Readers should be made aware that the use of surrogate endpoints in liver disease trials instead of “hard endpoints” is not necessarily a limiting factor: chronic liver diseases develop over many years or decades; consequently, surrogate markers must be relied on.

Intercept currently carries a market capitalization of $6 billion – CNAT, $93.8 million. Neither company is expected to turn a profit this year or next, and CNAT currently carries $3.00 per share in cash – Intercept, $6.36 a share (on a $288 stock!).

Why the disparity?

First-to-market and good press. Assuming Intercept’s OCA/cholesterol issue does not become a safety issue, OCA could enter a market with billions in sales potential by year-end 2015. According to recent epidemiological studies, NAFLD and NASH are the fastest growing liver diseases in the Western world, affecting approximately 12% of the U.S. adult population. Additionally, NASH is one of the leading causes of cirrhosis in adults in the United States, and up to 25% of adults with NASH may have cirrhosis. With no FDA-approved treatment for NAFLD or NASH currently available, one can see why Intercept carries a $6 billion valuation.

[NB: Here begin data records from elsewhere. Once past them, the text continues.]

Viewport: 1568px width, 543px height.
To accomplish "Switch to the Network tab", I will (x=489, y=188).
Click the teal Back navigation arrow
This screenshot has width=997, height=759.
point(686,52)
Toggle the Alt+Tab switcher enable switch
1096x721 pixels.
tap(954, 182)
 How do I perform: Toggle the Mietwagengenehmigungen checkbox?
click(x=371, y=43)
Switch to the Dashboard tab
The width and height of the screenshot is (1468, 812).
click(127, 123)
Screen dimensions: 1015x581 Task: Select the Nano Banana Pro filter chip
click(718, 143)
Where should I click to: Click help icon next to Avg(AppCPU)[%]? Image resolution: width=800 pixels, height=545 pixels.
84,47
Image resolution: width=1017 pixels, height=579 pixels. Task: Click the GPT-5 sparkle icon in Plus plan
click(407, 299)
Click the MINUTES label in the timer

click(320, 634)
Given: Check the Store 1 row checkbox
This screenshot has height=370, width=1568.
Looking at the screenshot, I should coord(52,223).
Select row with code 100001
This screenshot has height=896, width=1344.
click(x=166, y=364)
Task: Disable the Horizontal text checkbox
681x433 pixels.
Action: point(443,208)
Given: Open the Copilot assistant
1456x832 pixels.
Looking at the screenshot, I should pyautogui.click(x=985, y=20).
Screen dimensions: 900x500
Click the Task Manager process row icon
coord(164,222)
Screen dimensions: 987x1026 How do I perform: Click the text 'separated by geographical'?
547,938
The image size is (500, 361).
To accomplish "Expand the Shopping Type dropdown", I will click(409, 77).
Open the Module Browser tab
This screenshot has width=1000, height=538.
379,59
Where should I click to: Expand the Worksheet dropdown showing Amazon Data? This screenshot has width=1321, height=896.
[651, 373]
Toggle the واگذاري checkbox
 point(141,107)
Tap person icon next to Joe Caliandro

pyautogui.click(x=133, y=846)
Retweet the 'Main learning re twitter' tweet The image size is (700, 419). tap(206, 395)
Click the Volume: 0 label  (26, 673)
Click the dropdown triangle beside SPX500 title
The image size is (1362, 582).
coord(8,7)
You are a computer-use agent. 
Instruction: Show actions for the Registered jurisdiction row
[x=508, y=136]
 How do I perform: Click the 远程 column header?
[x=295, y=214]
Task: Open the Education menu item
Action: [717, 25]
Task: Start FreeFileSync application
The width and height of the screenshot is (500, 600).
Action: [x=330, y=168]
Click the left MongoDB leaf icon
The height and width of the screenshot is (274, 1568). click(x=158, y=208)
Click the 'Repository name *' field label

As discussed, CNAT shareholders need not depend on emricasan duplicating Intercept’s successful NASH program to move the dial higher: Conatus management estimates emricasan’s target indications in the United States and the EU at 150,000 ACLF patients, 10,000 CLF patients and 50,000 HCV-POLT patients.

At March 31, CNAT had net-cash equivalents of $50.1 million. Management expects to exit 2014 with a projected balance of $28 million to $32 million, which means the company should reach meaningful clinical milestones before tapping the markets for a secondary stock offering.

CNAT management emphasizes that emricasan is more than a bile-acid regulator (like Intercept’s OCA). It is a pan-caspase protease inhibitor that reduces all caspase activity, thereby reducing inflammation AND apoptosis activity, theoretically slowing the progression of liver disease. The science sounds good, but it will take real proof-of-concept to impress skeptical buyers – institutional ownership is markedly low, largely a result of PFE giving up on the asset last decade.

Also worth noting, CNAT has just 15M shares outstanding, less than 9 million in the float.